TASK STATEMENT ▸ Without including any pictures, reproduce the full listing exactly.

INPUT ▸
+---+
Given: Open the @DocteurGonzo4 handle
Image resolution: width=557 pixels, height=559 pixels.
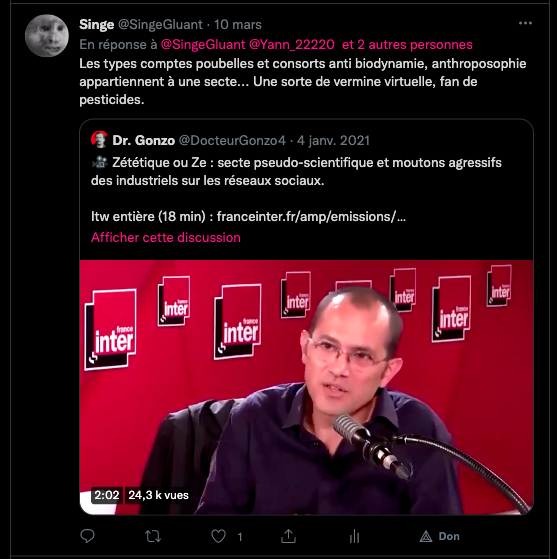Looking at the screenshot, I should pos(232,140).
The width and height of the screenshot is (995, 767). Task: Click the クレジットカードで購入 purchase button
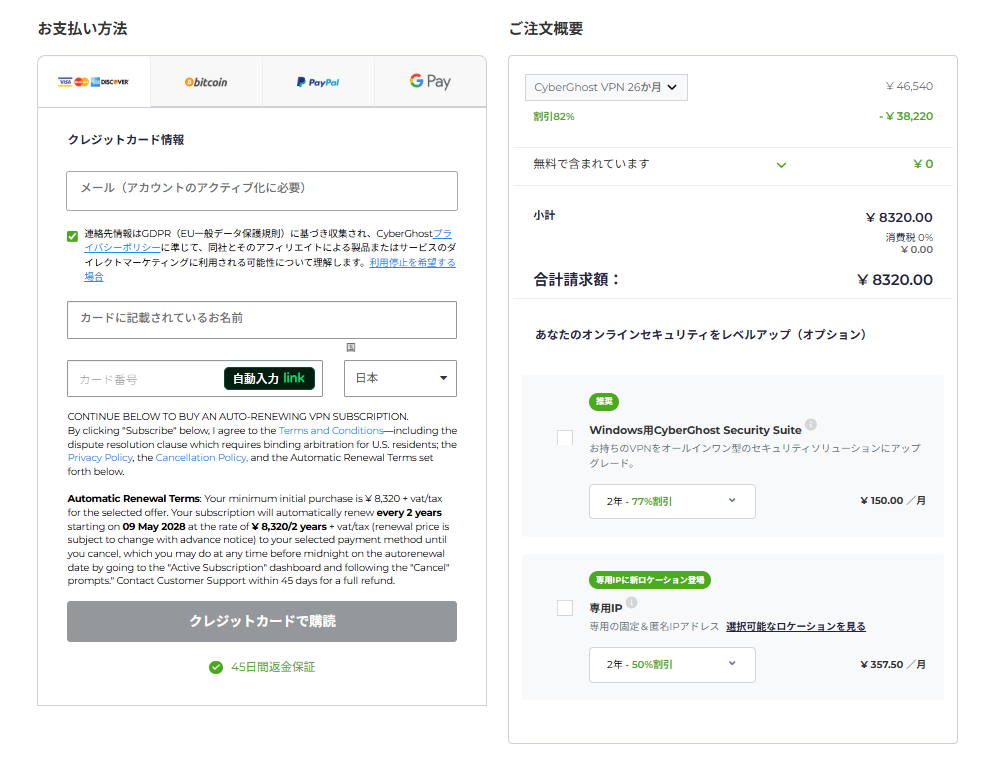[x=261, y=621]
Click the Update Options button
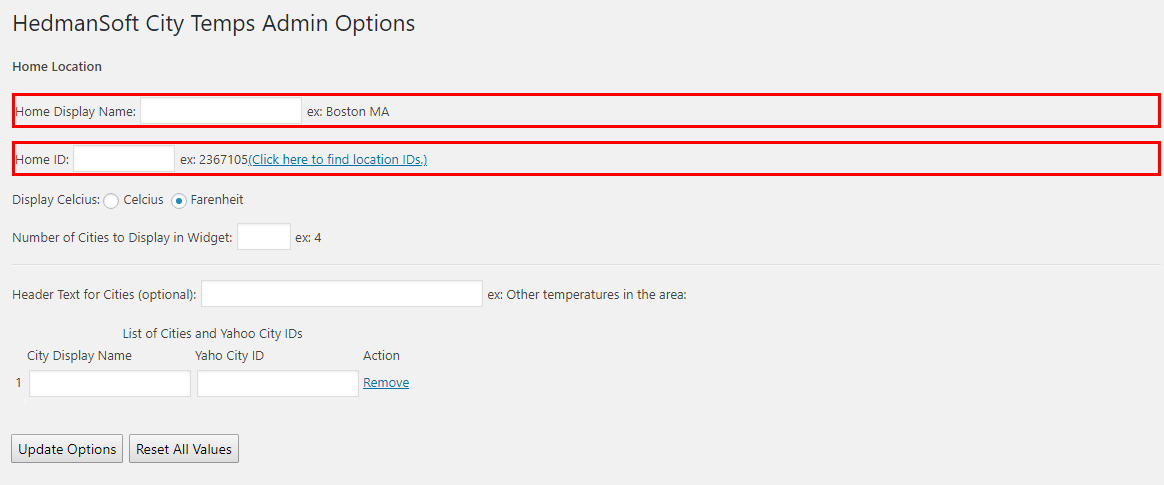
+---+
RESULT ▸
Given: Open the @DocteurGonzo4 handle
Image resolution: width=557 pixels, height=559 pixels.
Looking at the screenshot, I should pos(232,140).
The width and height of the screenshot is (995, 767). Task: Click the クレジットカードで購入 purchase button
[x=261, y=621]
Click the Update Options button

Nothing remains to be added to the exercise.